Como vê jogadores mais jovens do que você, como o Bruno Caboclo, optarem por voltar ao basquete brasileiro?

Acho que não tem a ver com idade e, sim, com o momento e os planos dos atletas. Bruno é um jogador internacional, mostrou sua qualidade na NBA, teve uma ótima passagem na França, e está muito bem no São Paulo. É um jogador que tem uma carreira longa pela frente e torço muito por ele.

Você foi chamado pelo Gustavinho logo na primeira convocação… O que conversou com ele? O que ele te pediu neste ciclo que está começando até Paris-2024?

Gustavo é um técnico que conversa bastante com os jogadores. Tivemos pouco tempo de preparação para esses jogos contra o Chile, foram alguns dias de treino apenas, então o que falamos mais foi sobre foco e intensidade. Temos um caminho longo até Paris-2024, não podemos ficar pensando só lá na frente, precisamos dar um passo de cada vez, trabalhar duro para que a equipe evolua a cada etapa, entrosamento, sintonia, confiança, para que a gente alcance os objetivos, entre eles, estar nas Olimpíadas.

Era o momento de um treinador brasileiro assumir o comando da seleção?

Gustavinho merece esta oportunidade. É um técnico que, apesar de ainda jovem, tem uma bagagem importante, inclusive internacional, vem conquistando excelentes resultados e fico feliz em ver um técnico brasileiro à frente da nossa seleção.

Falando um pouco do antecessor do Gustavinho, você foi cortado pelo Petrovic às vésperas do pré-olímpico em que o Brasil não se classificou para Tóquio… O que aconteceu?

Foi uma decisão do treinador. Não tenho muito o que falar sobre isso.

Como tem cuidado do seu lado psicológico em meio a tantas mudanças?
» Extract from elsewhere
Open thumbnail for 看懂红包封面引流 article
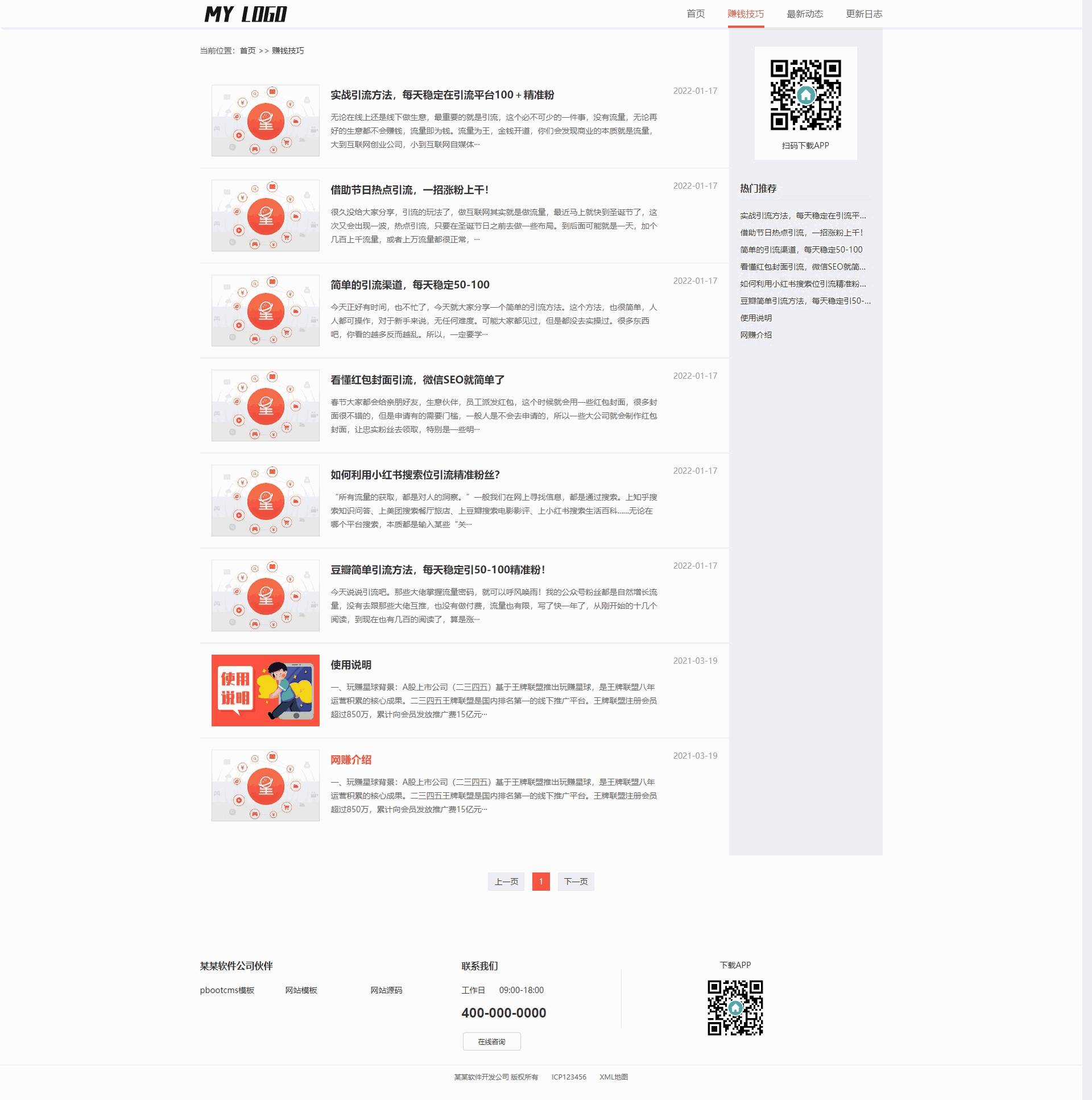 click(x=265, y=406)
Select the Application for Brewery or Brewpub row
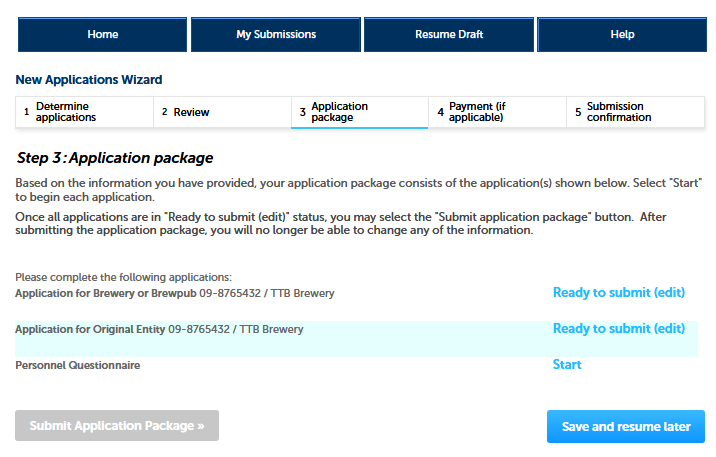 pyautogui.click(x=175, y=294)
Sou um cara bem tranquilo, consciente de tudo o que acontece ao meu redor e muito crítico, muito exigente comigo mesmo. Procuro aprender com todas as situações, não só potencializar os bons momentos, mas nas adversidades também, isso tudo é importante para o meu crescimento pessoal e profissional. Hoje estou muito bem, feliz por estar jogando um bom basquete e bem à vontade aqui na Alemanha.

Como você vê o atual momento da pandemia na Alemanha? Os jogos de futebol, por exemplo, estão sem público em algumas cidades?

Ainda vivemos um período delicado, que inspira cuidados, por conta da pandemia, não apenas aqui na Alemanha, mas no mundo inteiro. Tenho tomado todos os cuidados, seguimos todas as orientações e protocolos da equipe, do campeonato, usando máscara, evitando aglomerações, fazendo testes periodicamente. Ainda estamos num momento de atenção e não podemos descuidar, é para o bem de todos, para que possamos passar por essa pandemia e voltar a ter uma vida normal.

Recentemente tivemos uma polêmica no vôlei, com o Maurício Souza, sendo demitido do Minas por causa de declarações homofóbicas… Como você vê esta questão da intolerância ainda existir?

É muito triste ver que isso ainda acontece nos dias de hoje e ver pessoas suportando este tipo de declarações como se fosse certo. Palavras como estas podem e já fizeram com que muitas pessoas perdessem vidas, só por escolher ser uma pessoa que tem todo o direito de ser. Eu já vi de perto como é tudo isso e muita gente não sabe o quanto dói nas pessoas ter que ouvir certos tipos de palavreados e críticas. Vivemos em um mundo diferente, mais aberto, é só cabe a nós respeitar uns aos outros independentemente das diferenças que temos. O respeito sempre vem em primeiro lugar. Só assim vamos viver em um mundo melhor, só assim vamos diminuir a violência, só assim conseguiremos viver em paz e sem medo.